Os Saberes pedagógicos, as Práticas Docentes e as Mudanças Educativas: entre a Gramática Escolar e a Inovação

O artigo “Os Saberes Pedagógicos, as Práticas Docentes e as Mudanças Educativas: Entre a Gramática Escolar e a Inovação” analisa a relação entre os saberes pedagógicos, as práticas docentes e os processos de mudança educativa, destacando a tensão permanente entre inovação pedagógica e persistência estrutural da escola moderna.

O estudo defende que os saberes docentes são multidimensionais e historicamente construídos, envolvendo conhecimentos disciplinares, pedagógicos e experienciais. Ao mesmo tempo, demonstra que a prática educativa é condicionada por estruturas institucionais relativamente estáveis, designadas como “gramática da escola”, que limitam o alcance das reformas educativas e explicam a permanência de modelos tradicionais de ensino.

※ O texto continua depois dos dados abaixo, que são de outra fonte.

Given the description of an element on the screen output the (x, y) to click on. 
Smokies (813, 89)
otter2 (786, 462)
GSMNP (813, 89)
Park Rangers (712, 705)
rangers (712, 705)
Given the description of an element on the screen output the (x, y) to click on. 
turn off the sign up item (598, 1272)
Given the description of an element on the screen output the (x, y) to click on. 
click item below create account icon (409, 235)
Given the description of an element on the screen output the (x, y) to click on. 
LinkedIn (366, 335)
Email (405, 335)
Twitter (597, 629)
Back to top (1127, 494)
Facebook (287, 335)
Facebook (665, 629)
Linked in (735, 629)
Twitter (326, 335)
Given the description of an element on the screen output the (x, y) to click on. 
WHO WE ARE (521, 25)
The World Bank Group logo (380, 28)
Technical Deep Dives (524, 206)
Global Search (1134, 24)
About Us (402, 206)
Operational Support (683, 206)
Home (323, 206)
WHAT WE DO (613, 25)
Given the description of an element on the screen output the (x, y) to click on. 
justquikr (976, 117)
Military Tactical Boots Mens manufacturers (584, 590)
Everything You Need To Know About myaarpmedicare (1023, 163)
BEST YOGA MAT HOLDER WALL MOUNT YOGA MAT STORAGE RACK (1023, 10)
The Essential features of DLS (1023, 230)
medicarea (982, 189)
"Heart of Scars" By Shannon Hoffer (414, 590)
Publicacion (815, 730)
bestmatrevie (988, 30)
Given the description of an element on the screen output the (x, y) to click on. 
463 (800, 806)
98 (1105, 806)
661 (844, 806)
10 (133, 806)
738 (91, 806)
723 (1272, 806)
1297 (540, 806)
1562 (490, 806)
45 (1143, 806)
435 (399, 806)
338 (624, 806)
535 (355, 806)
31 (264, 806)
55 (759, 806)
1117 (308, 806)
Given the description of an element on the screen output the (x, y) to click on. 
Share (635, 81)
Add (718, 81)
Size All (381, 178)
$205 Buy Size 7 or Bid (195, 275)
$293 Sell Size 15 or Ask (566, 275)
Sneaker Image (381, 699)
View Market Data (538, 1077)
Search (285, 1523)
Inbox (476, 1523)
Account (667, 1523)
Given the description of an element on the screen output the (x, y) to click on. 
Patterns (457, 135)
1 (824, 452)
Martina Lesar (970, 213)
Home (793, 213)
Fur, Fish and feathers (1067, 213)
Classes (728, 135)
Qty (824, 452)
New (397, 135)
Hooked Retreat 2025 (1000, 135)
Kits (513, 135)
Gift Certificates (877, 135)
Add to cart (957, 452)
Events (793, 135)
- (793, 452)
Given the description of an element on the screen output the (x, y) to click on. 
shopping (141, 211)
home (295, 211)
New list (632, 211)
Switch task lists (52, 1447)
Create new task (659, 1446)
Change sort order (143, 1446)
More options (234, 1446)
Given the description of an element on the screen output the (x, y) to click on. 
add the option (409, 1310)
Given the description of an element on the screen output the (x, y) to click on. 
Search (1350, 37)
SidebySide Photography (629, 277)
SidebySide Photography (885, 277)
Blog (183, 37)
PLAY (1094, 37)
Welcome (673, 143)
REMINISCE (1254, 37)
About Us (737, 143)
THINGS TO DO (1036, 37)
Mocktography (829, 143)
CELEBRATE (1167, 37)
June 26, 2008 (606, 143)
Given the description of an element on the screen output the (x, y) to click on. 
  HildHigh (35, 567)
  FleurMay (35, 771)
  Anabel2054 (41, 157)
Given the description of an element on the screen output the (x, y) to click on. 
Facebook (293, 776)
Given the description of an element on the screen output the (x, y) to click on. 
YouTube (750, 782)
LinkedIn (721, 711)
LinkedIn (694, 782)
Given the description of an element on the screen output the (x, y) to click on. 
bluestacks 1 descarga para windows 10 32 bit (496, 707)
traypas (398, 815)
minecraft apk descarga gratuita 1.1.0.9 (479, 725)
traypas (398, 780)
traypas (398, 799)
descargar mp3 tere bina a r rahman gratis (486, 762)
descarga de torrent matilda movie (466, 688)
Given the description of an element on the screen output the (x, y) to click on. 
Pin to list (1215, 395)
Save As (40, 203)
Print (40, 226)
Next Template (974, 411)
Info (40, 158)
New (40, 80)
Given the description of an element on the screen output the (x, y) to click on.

Partindo de autores como Bernstein, Bourdieu, Tardif, Shulman e Tyack & Tobin, o artigo argumenta que as mudanças educativas raramente ocorrem por rutura profunda, acontecendo sobretudo de forma incremental, adaptativa e situada. Assim, os discursos contemporâneos de inovação pedagógica, frequentemente associados à digitalização, competências e avaliação por resultados, enfrentam constrangimentos estruturais inscritos na própria forma escolar.

Ao dialogar com o contexto cabo-verdiano, marcado por reformas curriculares sucessivas após a independência, o artigo sustenta que a inovação pedagógica só se torna sustentável quando reconhece os saberes profissionais docentes, a cultura escolar e as condições institucionais que moldam a prática educativa. O texto propõe compreender a mudança educativa como processo dialético entre agência docente e resiliência institucional.